- **Texto de la página**:

════════════════

Acaso solo los amnésicos y algunos pobres enfermos mentales no sepan quienes
son. Para tales desafortunados hay
psiquiatras y neurólogos; pero para los demás que queremos saber qué somos a
pesar de que sepamos quienes somos, está el humanismo. Así pues, todos tenemos una cierta dosis de amnesia y
locura al no conocernos del todo, al ser incoherentes en muchísimas ocasiones
de nuestra vida. Y cuando los otros nos sorprenden con su escasa memoria y su
falta de cordura, llegamos pensar que no conocemos en realidad a esas personas. Ni que decir de nosotros mismos cuando
hacemos cosas que nunca consideramos realizar. Y si no sabemos quienes somos a
plenitud, nos los preguntamos en primera persona una vez más: ¿qué clase de
persona soy realmente?, ¿quiénes son en verdad: mi papá, mi mamá, mis hermanos,
mi pareja, mis amigos, mis compañeros? La pregunta por el hombre nos acompaña
muchas más veces de lo que creemos y estamos dispuestos a aceptar. Pero la
pregunta, tampoco tiene que ser motivada sólo por el desencanto, sino también
por el encantamiento: ¿qué tiene esta persona que me interesa? Cuando
descubrimos la existencia de alguien por primera vez, genera curiosidad.
Sondeamos sus comentarios, su manera de vestir, de hablar, de caminar,
etcétera. En el fondo descansa la pregunta “¿quién es?”. Y cuando vamos resolviendo la incógnita; cuando va
adquiriendo rostro la respuesta, tomamos ciertas decisiones para vincularnos
mejor. Por eso es que procuramos conocer a nuestros allegados y cercanos.
Igualmente sucede -y con mayor razón- con las amistades y amores que se escogen (o que nos caen).

════════════════

- **Material**:
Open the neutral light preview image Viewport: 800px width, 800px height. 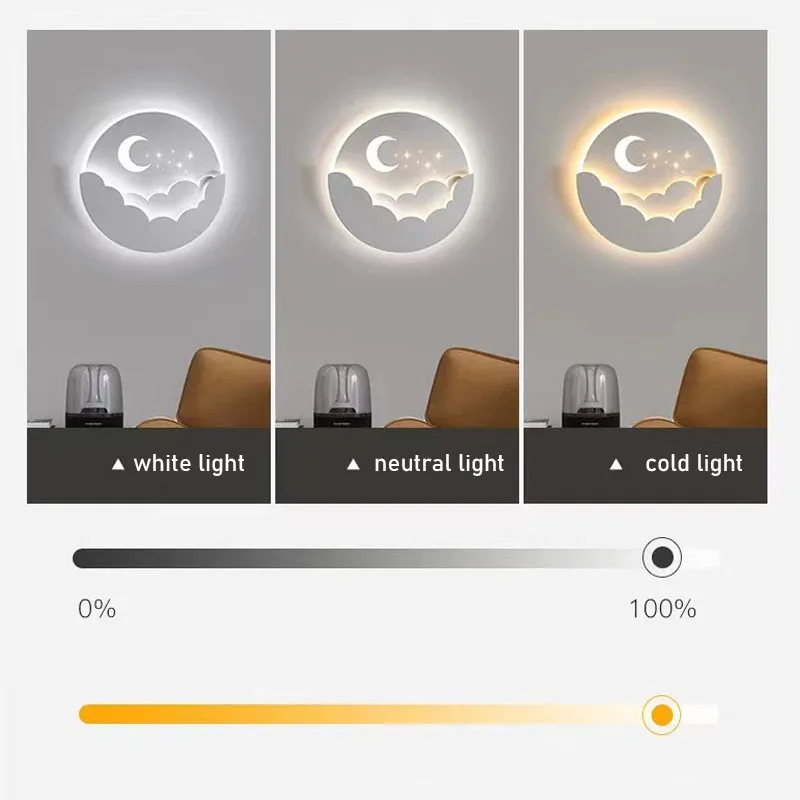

════════════════

- **Instrucciones**: Vuelve a escribir el tramo del texto sobre quiénes somos que va de "Sondeamos sus comentarios, su" a "que nos caen).", pero cambia "allegados" por "parientes".

- **Respuesta**:
Sondeamos sus comentarios, su manera de vestir, de hablar, de caminar,
etcétera. En el fondo descansa la pregunta “¿quién es?”. Y cuando vamos resolviendo la incógnita; cuando va
adquiriendo rostro la respuesta, tomamos ciertas decisiones para vincularnos
mejor. Por eso es que procuramos conocer a nuestros parientes y cercanos.
Igualmente sucede -y con mayor razón- con las amistades y amores que se escogen (o que nos caen).